Dartcom satellite image of the southern Amundsen Sea on 28th January, showing the polynya where we are now working and the dense concentration of sea ice over our intended work area. Yellow areas are ice (ice sheet, glaciers, icebergs and sea ice), black areas are open water and white areas are high cloud. Red lines mark the approximate positions of the coast and ice shelf edges. Orange dot marks the position of JCR at the time the image was collected.
During the past five days we have imaged a large area of the sea-floor using the JCR’s multibeam echo sounder. The images we have collected show where past glaciers scoured the sea floor and the directions in which they flowed. The picture emerging is that glaciers from the inlets where the Dotson and Getz ice shelves are now located joined together to form a large ice stream, and that this flowed further out to the northwest. We have collected several sediment cores, from which we will be able to date samples to find out when ice retreated from the shelf.
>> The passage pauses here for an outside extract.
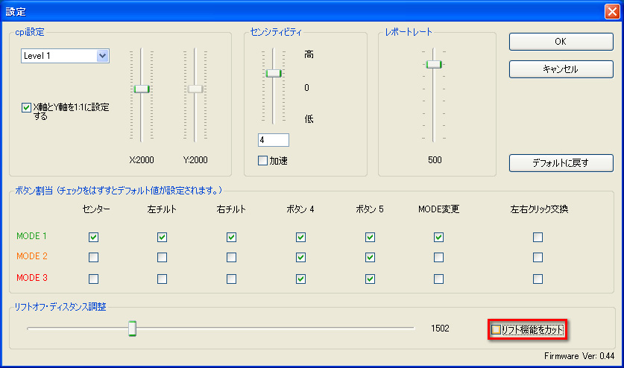Click the センシティビティ slider handle

[x=274, y=73]
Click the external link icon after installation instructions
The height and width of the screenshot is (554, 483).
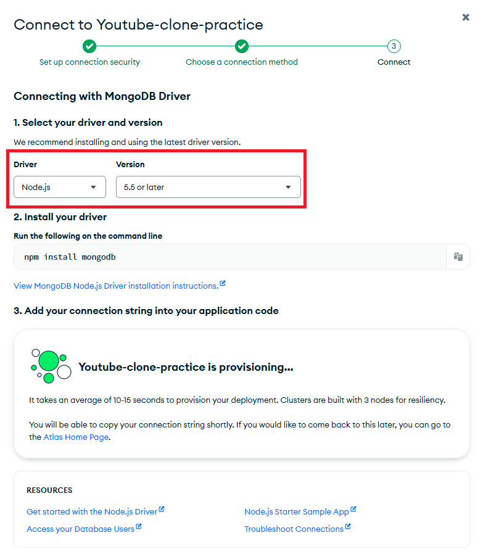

We will also analyse the composition of the sediment to find out where in West Antarctica the ice flowed from. We have collected seismic reflection profiles, which provide cross-sections showing the geological structure to a depth of several hundred metres below the sea floor. These data show where glacial troughs have changed their position in the past and the nature of the substrate below the sea floor, allowing us to see how this affected the flow of large glaciers in the past.
Oceanography with Deb Shoosmith
The open water at the edge of the Getz Ice Shelf has given us the opportunity to make ocean measurements which will help us gain an idea of how the ocean may be driving the rapid ice shelf thinning that has been observed by satellites. The Getz Ice Shelf is constrained at either side by land, leaving a vast underwater “cavern” beneath the ice into which seawater can flow. If this seawater is sufficiently warmer than the freezing point then it may well be able to explain the high melt rates currently measured in this region.
To measure the ocean impact we sailed alongside the Getz Ice Shelf front as close as the Captain would allow (approximately 500 metres from the ice edge). Every 6 km or so, we stopped and deployed a conductivity, temperature and depth (CTD) recorder. This measures very accurately the sea temperature and salinity (along with a number of other properties such as dissolved oxygen concentration) from the sea surface to the sea floor. By spanning these measurements across the entire ice front we obtain a very clear picture of what kind of water is flowing underneath the ice shelf. This showed us that the deeper waters here are over 2 degrees warmer than the in-situ freezing point of seawater which means that the ocean is indeed able to melt the underside of the Getz Ice Shelf.
Although this result is perhaps unsurprising to many of us who work in this field, we have been able to go one step further by attempting to measure exactly how fast this melting is happening. The ship is fitted with an instrument called an acoustic doppler current profiler which measures the ocean currents down to a kilometre beneath the ship. Using this information combined with the CTD data, we are able to determine how much warm water flows in underneath the ice shelf and also how much cooler ‘melt’ water flows back out, and hence to calculate how much melting is actually occurring. Such results as these are very important as we can then attempt to evaluate how much ice shelf melting is likely to contribute to sea level rise.